» GIVEN PASSAGE
South African chef and dancer

Lorna Maseko (born 3 July 1983), is a South African chef, media personality and former ballet dancer.

==Early life and education==
Maseko was born and raised in the Johannesburg township of Alexandra. Her mother was a receptionist and her father was a taxi driver. She has an older brother and two younger sisters. Maseko took up ballet at the age of nine under the tuition of Martin Schonberg and qualified in the Cecchetti method. She pursued a Bachelor of Communications at the University of South Africa and later completed a year-long culinary course.

==Career==
Dance was Maseko's primary profession until around the age of 25. She toured as young as 16 and competed in the Prix de Lausanne. In 2005, she was crowned the premiere black ballerina in South Africa. In 2007, she was cast as Kitri in the Pretoria production of Don Quixote. 18 months after leaving the South African Ballet Theatre, she returned to the stage in 2009 to star in the titular role of Carmen.

» ACTIVITY 1
According to the Lorna Maseko passage, what role was she cast as in the 2007 Pretoria production of Don Quixote?
» ACTIVITY 2
Please carry on the Lorna Maseko passage, picking up after its final sentence.
These records have no connection to the Lorna Maseko passage.

Dataset items:

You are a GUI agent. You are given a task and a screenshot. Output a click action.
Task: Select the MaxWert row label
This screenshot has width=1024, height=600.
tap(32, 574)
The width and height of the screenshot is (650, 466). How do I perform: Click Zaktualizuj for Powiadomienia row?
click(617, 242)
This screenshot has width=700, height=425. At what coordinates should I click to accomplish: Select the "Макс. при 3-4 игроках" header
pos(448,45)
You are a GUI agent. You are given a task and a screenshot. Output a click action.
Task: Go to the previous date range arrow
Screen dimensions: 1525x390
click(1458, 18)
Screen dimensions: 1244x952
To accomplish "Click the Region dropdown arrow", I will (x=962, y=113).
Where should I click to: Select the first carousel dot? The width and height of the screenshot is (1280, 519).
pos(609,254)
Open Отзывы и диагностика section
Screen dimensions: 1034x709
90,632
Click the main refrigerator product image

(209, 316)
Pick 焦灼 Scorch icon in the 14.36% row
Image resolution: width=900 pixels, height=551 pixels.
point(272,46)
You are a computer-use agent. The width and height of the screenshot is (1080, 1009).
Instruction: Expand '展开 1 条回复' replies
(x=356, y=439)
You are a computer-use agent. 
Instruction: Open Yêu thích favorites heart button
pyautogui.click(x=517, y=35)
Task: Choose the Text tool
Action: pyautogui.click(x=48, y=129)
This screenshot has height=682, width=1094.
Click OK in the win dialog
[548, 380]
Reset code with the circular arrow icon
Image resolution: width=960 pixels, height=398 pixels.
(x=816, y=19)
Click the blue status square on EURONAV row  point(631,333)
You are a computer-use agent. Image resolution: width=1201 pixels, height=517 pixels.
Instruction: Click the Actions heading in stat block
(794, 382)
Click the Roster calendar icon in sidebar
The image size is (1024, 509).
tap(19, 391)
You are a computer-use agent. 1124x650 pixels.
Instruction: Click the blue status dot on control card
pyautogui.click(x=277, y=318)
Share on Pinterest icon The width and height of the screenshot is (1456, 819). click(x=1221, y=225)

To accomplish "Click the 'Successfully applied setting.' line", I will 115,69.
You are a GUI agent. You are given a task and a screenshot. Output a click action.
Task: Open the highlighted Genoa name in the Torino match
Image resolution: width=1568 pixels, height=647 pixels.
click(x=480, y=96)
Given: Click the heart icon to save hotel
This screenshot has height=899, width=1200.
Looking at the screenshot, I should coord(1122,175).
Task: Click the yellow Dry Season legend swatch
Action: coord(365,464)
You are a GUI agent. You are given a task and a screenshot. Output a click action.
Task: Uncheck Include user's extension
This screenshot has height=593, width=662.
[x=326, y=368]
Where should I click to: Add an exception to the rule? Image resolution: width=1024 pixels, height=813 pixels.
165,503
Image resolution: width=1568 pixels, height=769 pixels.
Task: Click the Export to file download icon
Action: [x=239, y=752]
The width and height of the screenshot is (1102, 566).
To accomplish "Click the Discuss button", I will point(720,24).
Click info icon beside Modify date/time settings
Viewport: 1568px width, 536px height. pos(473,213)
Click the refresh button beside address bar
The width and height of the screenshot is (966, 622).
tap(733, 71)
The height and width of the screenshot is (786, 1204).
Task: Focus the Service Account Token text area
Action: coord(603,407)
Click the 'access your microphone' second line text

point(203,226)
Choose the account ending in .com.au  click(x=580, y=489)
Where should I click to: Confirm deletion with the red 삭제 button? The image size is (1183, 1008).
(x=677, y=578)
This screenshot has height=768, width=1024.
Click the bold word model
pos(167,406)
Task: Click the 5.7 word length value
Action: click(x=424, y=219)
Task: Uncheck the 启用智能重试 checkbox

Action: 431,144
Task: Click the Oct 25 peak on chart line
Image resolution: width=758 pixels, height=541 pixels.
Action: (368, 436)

» EXERCISE OUTPUT 1
Kitri

» EXERCISE OUTPUT 2
Maseko began working in television, presenting and producing Afro Showbiz News and The Weekender for SABC. She was a finalist on the 2006 season of Top Billing, which she returned to present in 2010. She was named November Woman In Action by True Love Magazine in 2007.

She was a judge on the South African version of So You Think You Can Dance in 2013, a contestant on the e.tv series I Love South Africa in 2014, and appeared in season 2 of the music talk show Zaziwa.

In 2015, Maseko competed in the Celebrity edition of MasterChef South Africa and discovered her passion for cooking in the process. She hosted the 2016 cooking reality series Top Chef SA and landed her own series The Hostess with Lorna Maseko on SABC3 the following year. Maseko opened The Bread Basket in Morningside Shopping Centre, although she no longer owns it. In 2018, she began posting videos on her YouTube channel Lorna With A Pinch Of Salt.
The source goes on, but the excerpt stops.